We agree on this one (for a change :-)

Also, I don't think that the bombing of Hiroshima and Nagosaki was immoral.

It saved innocent American lives. Japanese were not innocent: people carry responsibility for the people they allow to rule them.

Same goes for Dresden.

Red Tulips said...

Shlemazl:

I think there was a misunderstanding, and actually we agree about the nature of modern Jewry.

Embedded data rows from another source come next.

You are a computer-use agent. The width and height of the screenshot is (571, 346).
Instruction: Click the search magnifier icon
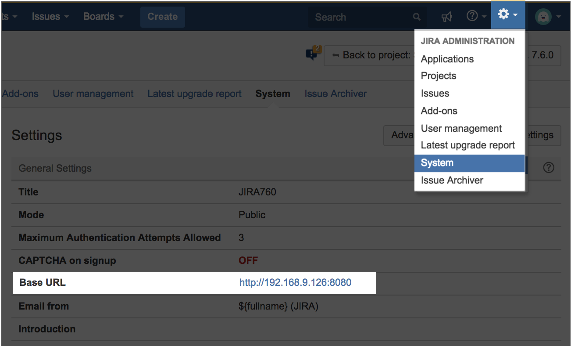click(416, 17)
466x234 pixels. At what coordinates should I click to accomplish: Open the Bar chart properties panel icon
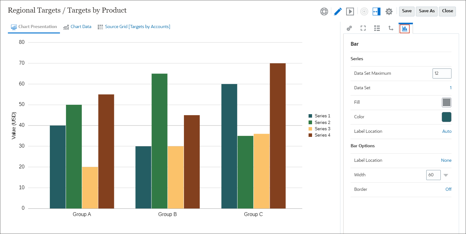pyautogui.click(x=405, y=28)
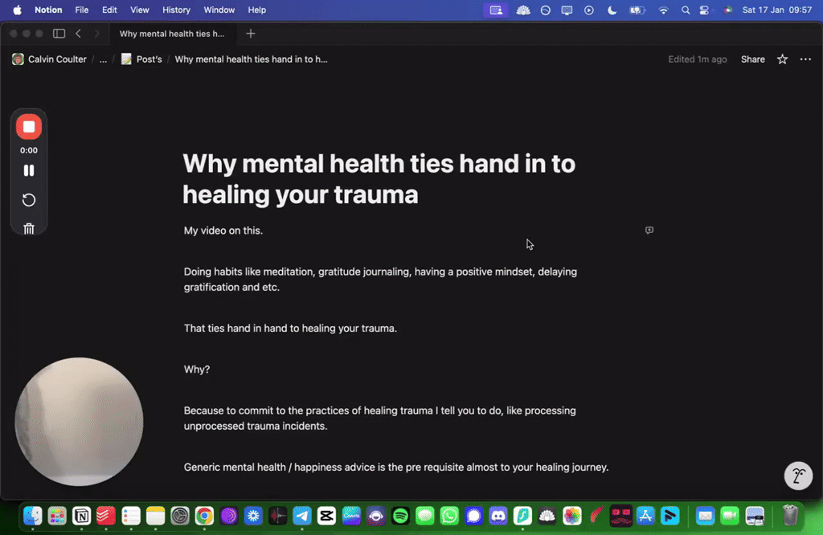Open the help bubble at bottom right
823x535 pixels.
pyautogui.click(x=798, y=476)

We definitely agree about the morality of war. I think Hiroshima, Nagasaki, and Dresden were all justified.

Kevin said...

One man's hero is another man's villian/enemy. I think somebody famous said that.
When it comes to war, there are no morals. The primary role of any solider is to follow orders and to kill the enemy, in order for that solider's side to win the war. Some soliders are classed as hero's, some would probably take that as an ego boost, while others would just say they were doing what they were trained to do.
As for Dresden, in hindsight it was a mistake, but at the time it was perhaps a prudent course of action or just a way for the British people to see the Germans getting what they deserved. But the Nazi's did far worse carrying out their final solution plan.
And on the issue of nuclear weapons, they are the weapons of last resort. I hope they are never used again. The nuclear attacks on Japan did what they were meant to do. But one must not forget that children were caught up in it. And they really have no choice as to what their parents follow or the actions they take, unless the child's life is in danger etc. So it's not as clear cut as it seems. That however is the nature of war. It turns us all into violent beasts, capable of horrors that only stalk us during those dark hours of sleep. While the victors claim the hero, the losers get painted with the brush of the villian.